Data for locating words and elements
____________________
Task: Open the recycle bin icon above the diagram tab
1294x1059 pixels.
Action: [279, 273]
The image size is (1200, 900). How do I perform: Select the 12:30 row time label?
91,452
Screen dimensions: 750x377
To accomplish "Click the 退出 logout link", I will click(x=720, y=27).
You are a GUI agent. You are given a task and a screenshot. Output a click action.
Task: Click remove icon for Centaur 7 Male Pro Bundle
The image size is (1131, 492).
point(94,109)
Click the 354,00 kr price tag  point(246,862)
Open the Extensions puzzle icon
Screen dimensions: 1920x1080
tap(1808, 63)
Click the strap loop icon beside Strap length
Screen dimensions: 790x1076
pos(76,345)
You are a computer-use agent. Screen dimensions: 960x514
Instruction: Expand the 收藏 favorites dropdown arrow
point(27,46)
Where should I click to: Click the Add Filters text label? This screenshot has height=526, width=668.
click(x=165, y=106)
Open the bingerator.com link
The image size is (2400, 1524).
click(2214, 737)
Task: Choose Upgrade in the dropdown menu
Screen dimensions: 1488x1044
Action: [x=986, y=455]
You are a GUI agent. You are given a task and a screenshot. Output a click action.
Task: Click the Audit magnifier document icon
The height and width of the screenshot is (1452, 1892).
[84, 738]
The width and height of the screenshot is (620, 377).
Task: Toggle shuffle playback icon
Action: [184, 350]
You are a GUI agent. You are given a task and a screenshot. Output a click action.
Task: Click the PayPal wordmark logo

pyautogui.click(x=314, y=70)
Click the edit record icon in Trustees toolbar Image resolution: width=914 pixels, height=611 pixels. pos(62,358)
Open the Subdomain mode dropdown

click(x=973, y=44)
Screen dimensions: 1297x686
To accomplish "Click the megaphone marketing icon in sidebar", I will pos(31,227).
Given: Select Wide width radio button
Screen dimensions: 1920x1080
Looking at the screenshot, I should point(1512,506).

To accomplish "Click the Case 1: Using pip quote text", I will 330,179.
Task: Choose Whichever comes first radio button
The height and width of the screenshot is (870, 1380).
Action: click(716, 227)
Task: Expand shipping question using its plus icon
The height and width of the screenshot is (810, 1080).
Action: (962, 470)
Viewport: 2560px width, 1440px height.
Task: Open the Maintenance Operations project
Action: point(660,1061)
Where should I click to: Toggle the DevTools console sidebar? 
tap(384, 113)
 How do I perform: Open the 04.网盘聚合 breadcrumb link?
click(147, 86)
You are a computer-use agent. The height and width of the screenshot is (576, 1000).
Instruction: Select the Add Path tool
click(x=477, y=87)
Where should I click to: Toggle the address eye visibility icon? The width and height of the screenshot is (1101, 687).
____________________
## Stated task
Copy out all of the records above, word for word and line for line.

## Answer to the task
Task: Open the recycle bin icon above the diagram tab
1294x1059 pixels.
Action: [279, 273]
The image size is (1200, 900). How do I perform: Select the 12:30 row time label?
91,452
Screen dimensions: 750x377
To accomplish "Click the 退出 logout link", I will click(x=720, y=27).
You are a GUI agent. You are given a task and a screenshot. Output a click action.
Task: Click remove icon for Centaur 7 Male Pro Bundle
The image size is (1131, 492).
point(94,109)
Click the 354,00 kr price tag  point(246,862)
Open the Extensions puzzle icon
Screen dimensions: 1920x1080
tap(1808, 63)
Click the strap loop icon beside Strap length
Screen dimensions: 790x1076
pos(76,345)
You are a computer-use agent. Screen dimensions: 960x514
Instruction: Expand the 收藏 favorites dropdown arrow
point(27,46)
Where should I click to: Click the Add Filters text label? This screenshot has height=526, width=668.
click(x=165, y=106)
Open the bingerator.com link
The image size is (2400, 1524).
click(2214, 737)
Task: Choose Upgrade in the dropdown menu
Screen dimensions: 1488x1044
Action: [x=986, y=455]
You are a GUI agent. You are given a task and a screenshot. Output a click action.
Task: Click the Audit magnifier document icon
The height and width of the screenshot is (1452, 1892).
[84, 738]
The width and height of the screenshot is (620, 377).
Task: Toggle shuffle playback icon
Action: [184, 350]
You are a GUI agent. You are given a task and a screenshot. Output a click action.
Task: Click the PayPal wordmark logo

pyautogui.click(x=314, y=70)
Click the edit record icon in Trustees toolbar Image resolution: width=914 pixels, height=611 pixels. pos(62,358)
Open the Subdomain mode dropdown

click(x=973, y=44)
Screen dimensions: 1297x686
To accomplish "Click the megaphone marketing icon in sidebar", I will pos(31,227).
Given: Select Wide width radio button
Screen dimensions: 1920x1080
Looking at the screenshot, I should point(1512,506).

To accomplish "Click the Case 1: Using pip quote text", I will 330,179.
Task: Choose Whichever comes first radio button
The height and width of the screenshot is (870, 1380).
Action: click(716, 227)
Task: Expand shipping question using its plus icon
The height and width of the screenshot is (810, 1080).
Action: (962, 470)
Viewport: 2560px width, 1440px height.
Task: Open the Maintenance Operations project
Action: point(660,1061)
Where should I click to: Toggle the DevTools console sidebar? 
tap(384, 113)
 How do I perform: Open the 04.网盘聚合 breadcrumb link?
click(147, 86)
You are a computer-use agent. The height and width of the screenshot is (576, 1000).
Instruction: Select the Add Path tool
click(x=477, y=87)
Where should I click to: Toggle the address eye visibility icon? The width and height of the screenshot is (1101, 687).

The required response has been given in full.